The effect of agoraphobia is crippling to the person who experiences it because it effectively curtails their ability to go outside if they feel they are going somewhere where they feel they can’t escape immediately.

This avoidance can be countered by going outside with a trusted friend or relative, but leads to an extreme change of lifestyle where they have serious limitations on their choice of career, social life and general activities such as exercise and shopping.

As with many phobias and anxiety-related disorders, the basis of an agoraphobic’s fear is the presumption that putting themselves into the feared situation would bring on the symptoms associated with panic – for example palpitations, dizziness and loss of control. Hence, the occurrence of agoraphobia is far more common in people who have experienced panic attacks a great deal – especially those who suffer with panic disorder.

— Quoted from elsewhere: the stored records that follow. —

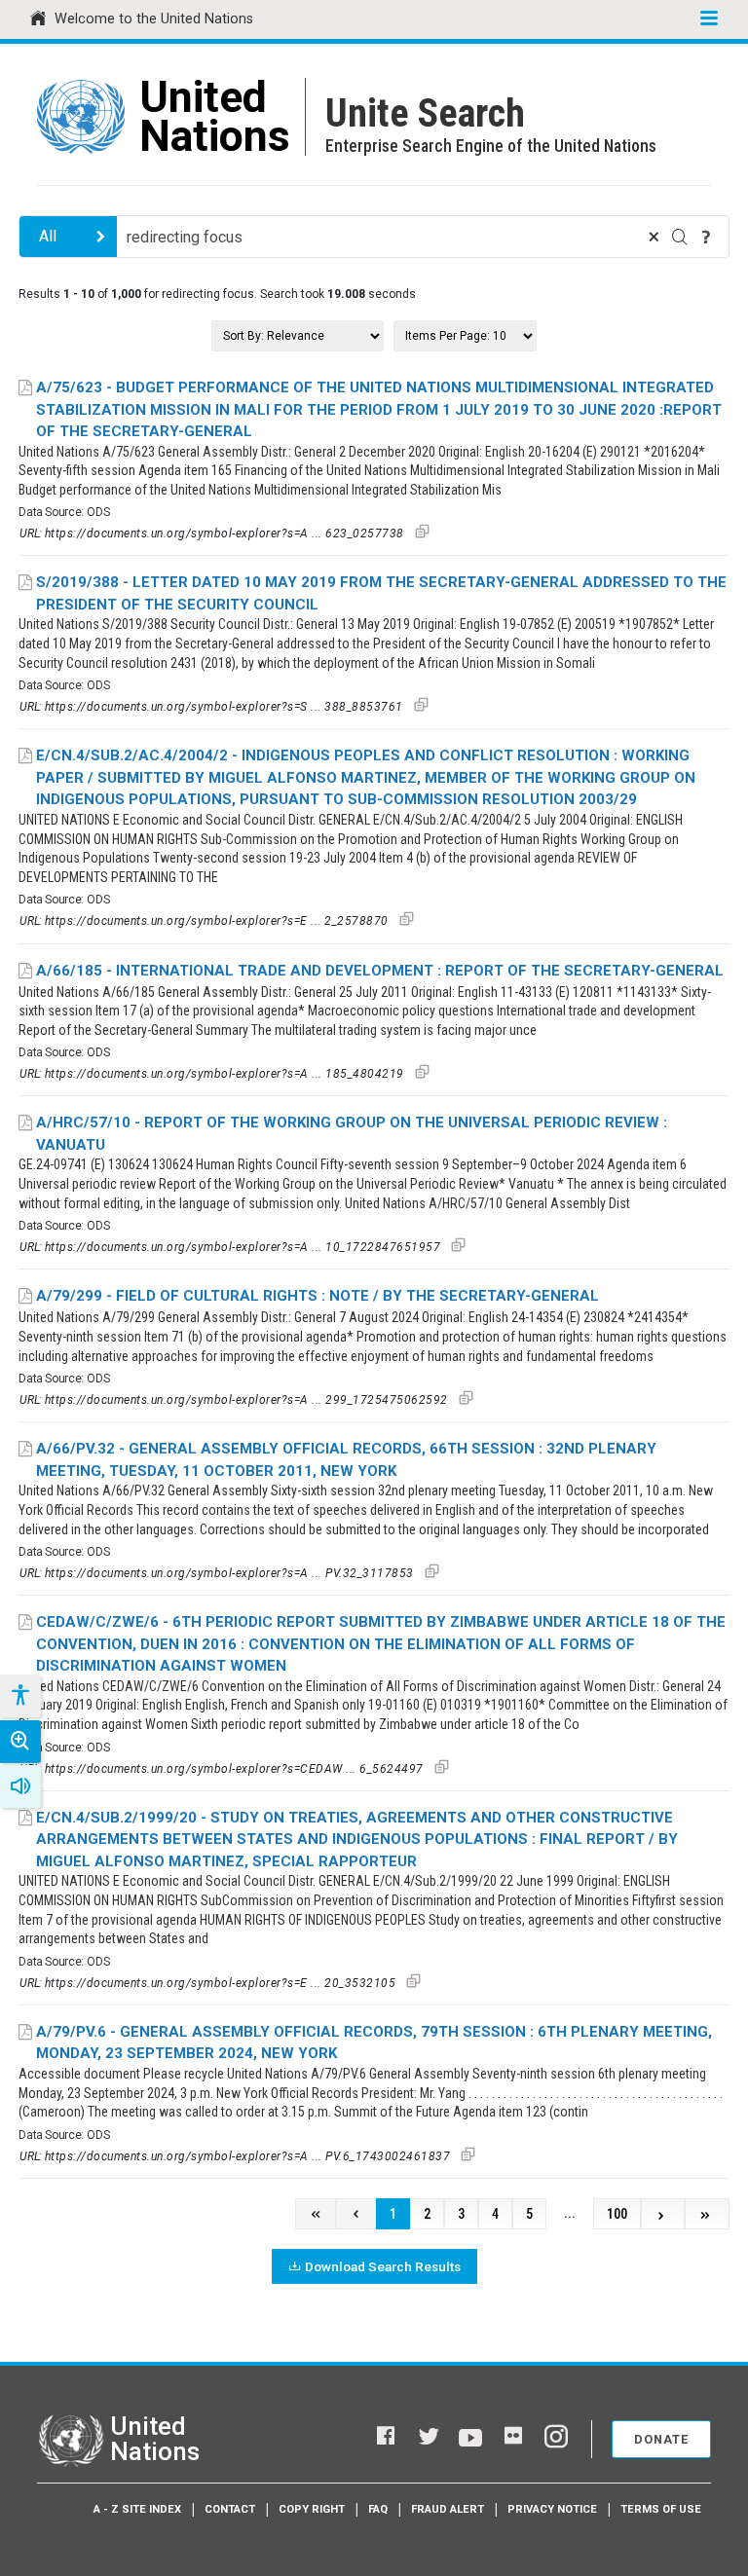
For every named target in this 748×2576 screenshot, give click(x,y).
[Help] (706, 236)
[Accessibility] (19, 1695)
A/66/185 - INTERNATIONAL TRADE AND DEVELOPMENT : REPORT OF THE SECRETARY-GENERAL (380, 970)
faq (378, 2509)
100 (617, 2214)
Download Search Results (383, 2266)
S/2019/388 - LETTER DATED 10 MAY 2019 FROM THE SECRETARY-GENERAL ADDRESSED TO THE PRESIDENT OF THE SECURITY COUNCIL (381, 593)
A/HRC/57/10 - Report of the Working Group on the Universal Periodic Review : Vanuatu (351, 1134)
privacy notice (552, 2509)
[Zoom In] (20, 1741)
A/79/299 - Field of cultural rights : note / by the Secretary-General (317, 1296)
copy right (312, 2509)
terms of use (660, 2509)
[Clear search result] (653, 236)
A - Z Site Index (137, 2509)
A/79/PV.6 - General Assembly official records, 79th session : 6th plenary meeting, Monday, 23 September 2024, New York (374, 2043)
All (47, 236)
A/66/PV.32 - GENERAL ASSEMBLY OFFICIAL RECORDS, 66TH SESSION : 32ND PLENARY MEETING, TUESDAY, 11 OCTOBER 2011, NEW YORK (346, 1460)
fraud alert (447, 2509)
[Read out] (20, 1786)
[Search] (680, 236)
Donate (661, 2439)
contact (230, 2509)
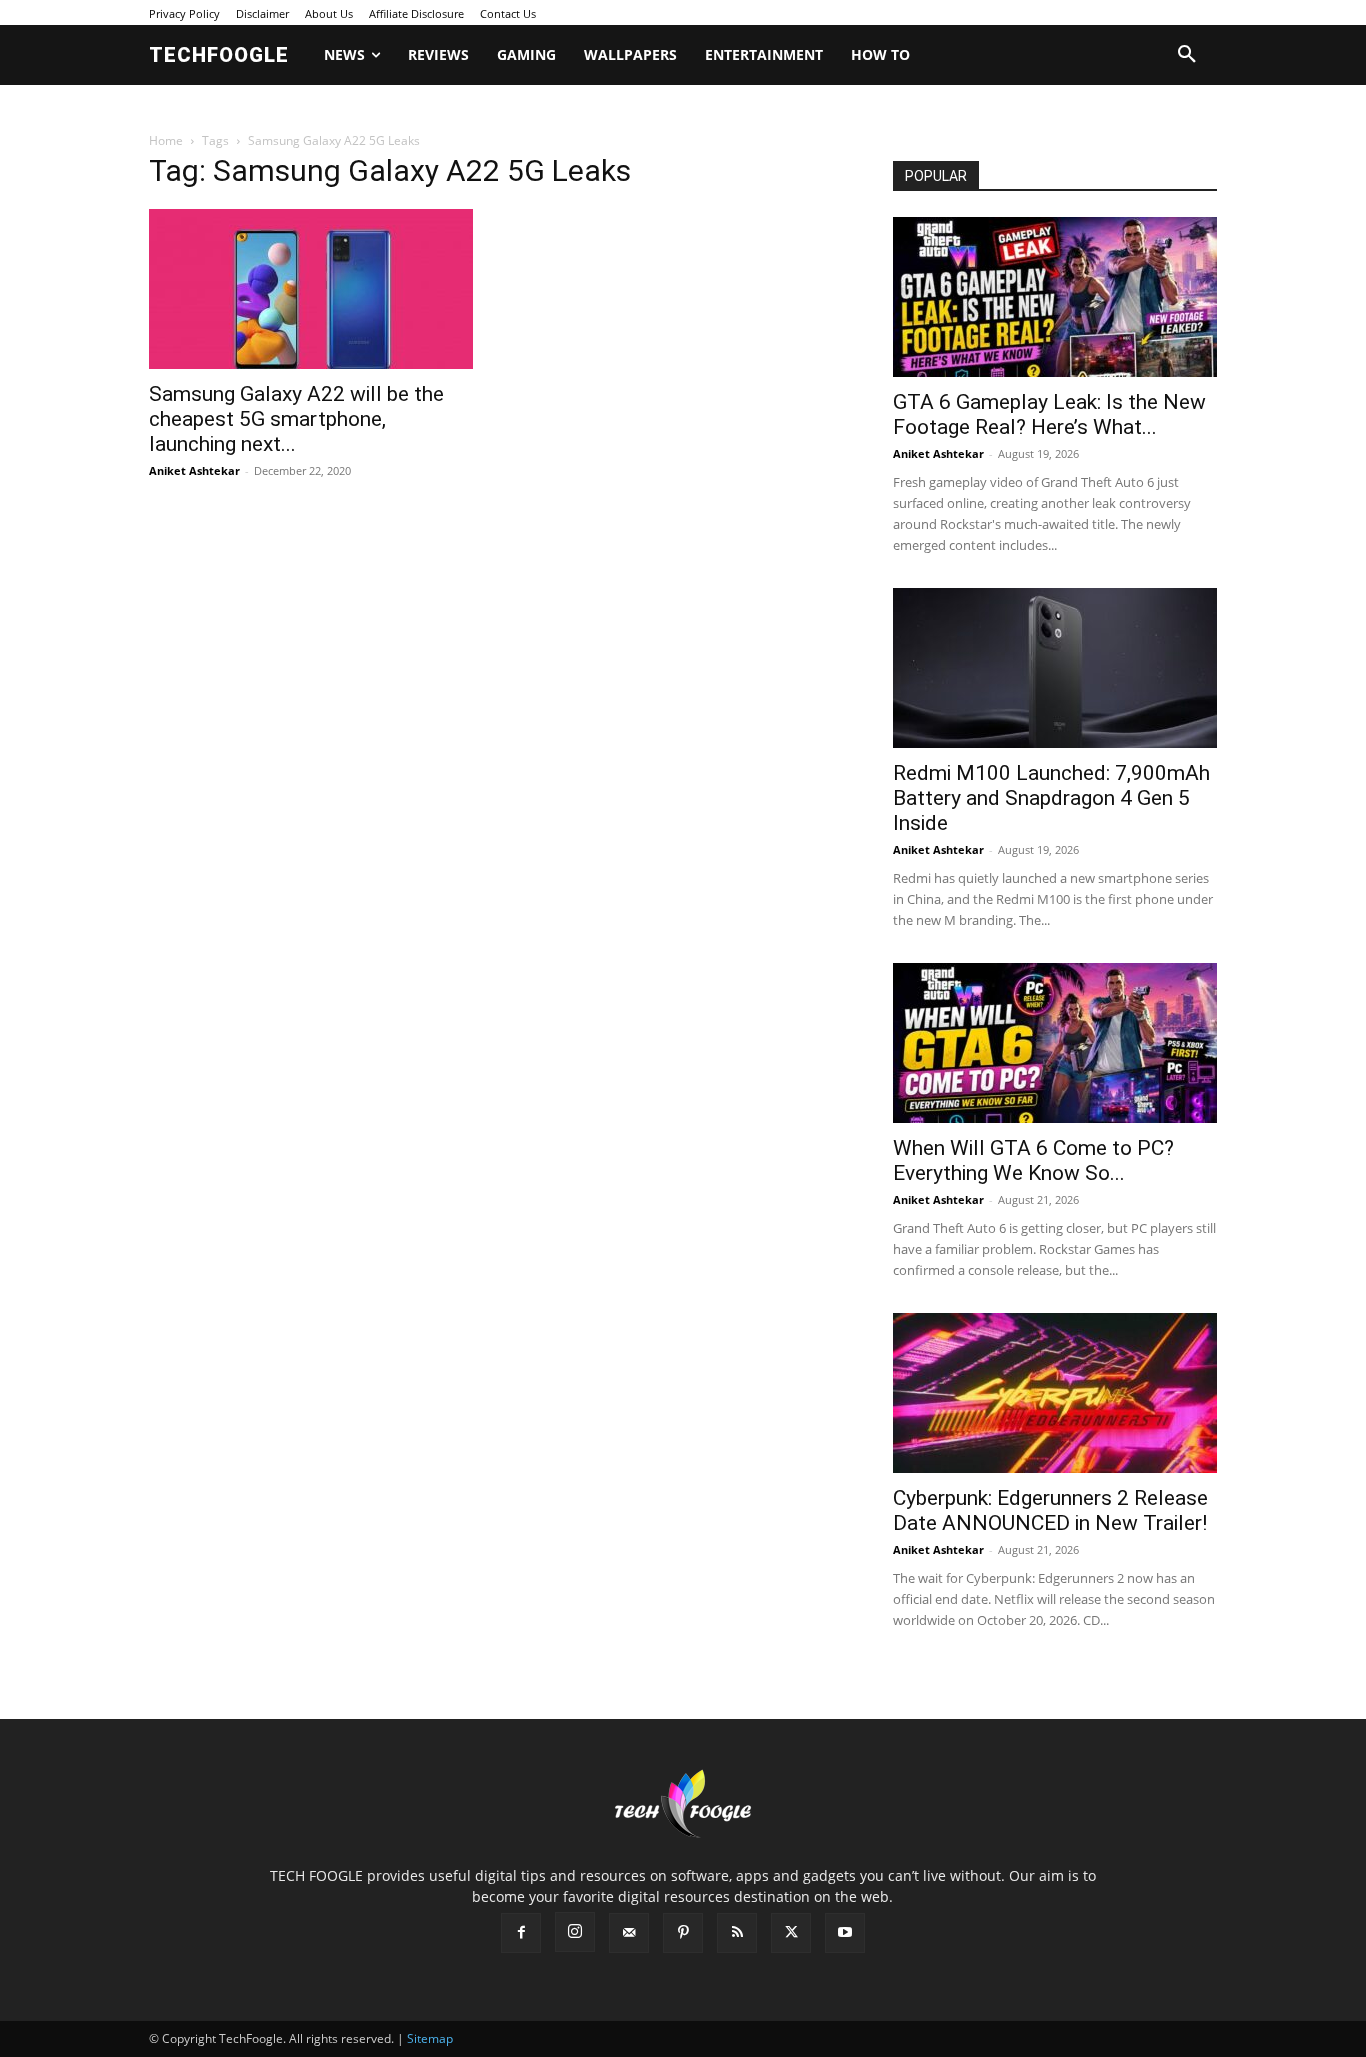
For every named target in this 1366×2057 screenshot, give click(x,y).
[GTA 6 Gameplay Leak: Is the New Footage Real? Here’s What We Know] (1055, 297)
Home (166, 140)
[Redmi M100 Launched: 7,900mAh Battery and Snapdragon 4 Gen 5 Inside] (1055, 668)
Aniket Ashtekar (194, 470)
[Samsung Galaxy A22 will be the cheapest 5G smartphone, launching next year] (311, 289)
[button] (1187, 55)
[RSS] (737, 1933)
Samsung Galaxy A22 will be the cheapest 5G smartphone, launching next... (296, 419)
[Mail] (629, 1933)
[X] (791, 1933)
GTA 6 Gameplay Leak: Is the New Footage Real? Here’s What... (1049, 414)
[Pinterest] (683, 1933)
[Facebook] (521, 1933)
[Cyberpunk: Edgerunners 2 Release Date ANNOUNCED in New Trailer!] (1055, 1393)
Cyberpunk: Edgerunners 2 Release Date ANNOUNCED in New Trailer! (1050, 1510)
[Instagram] (575, 1932)
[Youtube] (845, 1933)
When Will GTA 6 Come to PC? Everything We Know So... (1033, 1160)
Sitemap (430, 2038)
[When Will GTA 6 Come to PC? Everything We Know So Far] (1055, 1043)
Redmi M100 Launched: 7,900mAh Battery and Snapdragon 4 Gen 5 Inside (1051, 798)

The diagnosis of agoraphobia is even divided into agoraphobia without history of panic disorder (which actually accounted for the least common specific phobia – 0.6{7e66f01e68c52d858b59d425bd8f3886b02d30322136bee7d8e459b39be00af4} – in the 2006 New Zealand Mental Health Survey) and agoraphobia with panic disorder (about one in three people who have panic disorder also suffer with agoraphobia).

It’s easy to see why panic disorder can lead to agoraphobia.

Once someone has experienced the terror and fears of death usually associated with panic attacks, then any recurrence or mention of similar physical symptoms such as feeling sweaty or having chills, shaking and sweating, tingling or numbness in the hands and fingers, feeling faint, weak and dizzy, choking sensations and nausea, muscle spasms, heart palpitations, chest pains and breathing difficulties, will trigger those same fears.

That leads them to become continually on guard for those physical symptoms and to avoid anywhere where they have previously experienced the symptoms. In some cases that leads them to create fixed routes and routines and can tie in with obsessive-compulsive disorder as they look to control their environment, but in extreme cases their safety zone diminishes to their own home and they become an effective prisoner behind their front door, leading to further complications with depression.

This in turn leads to difficulties in treating agoraphobia because the simple act of seeking therapy may place the individual in a situation they would usually seek to avoid.

Cognitive behavioural therapy and mindfulness techniques are an effective route to helping someone learn why they are experiencing agoraphobia – especially if it is linked to panic disorder – because they allow individuals to understand and control some of the triggers to their panic attacks and become more realistic about their feared situations.

Treatment will also progress to gradual exposure therapy so an individual can learn to experience both some of the symptoms associated with panic and some of the places which trigger those reactions in a controlled situation.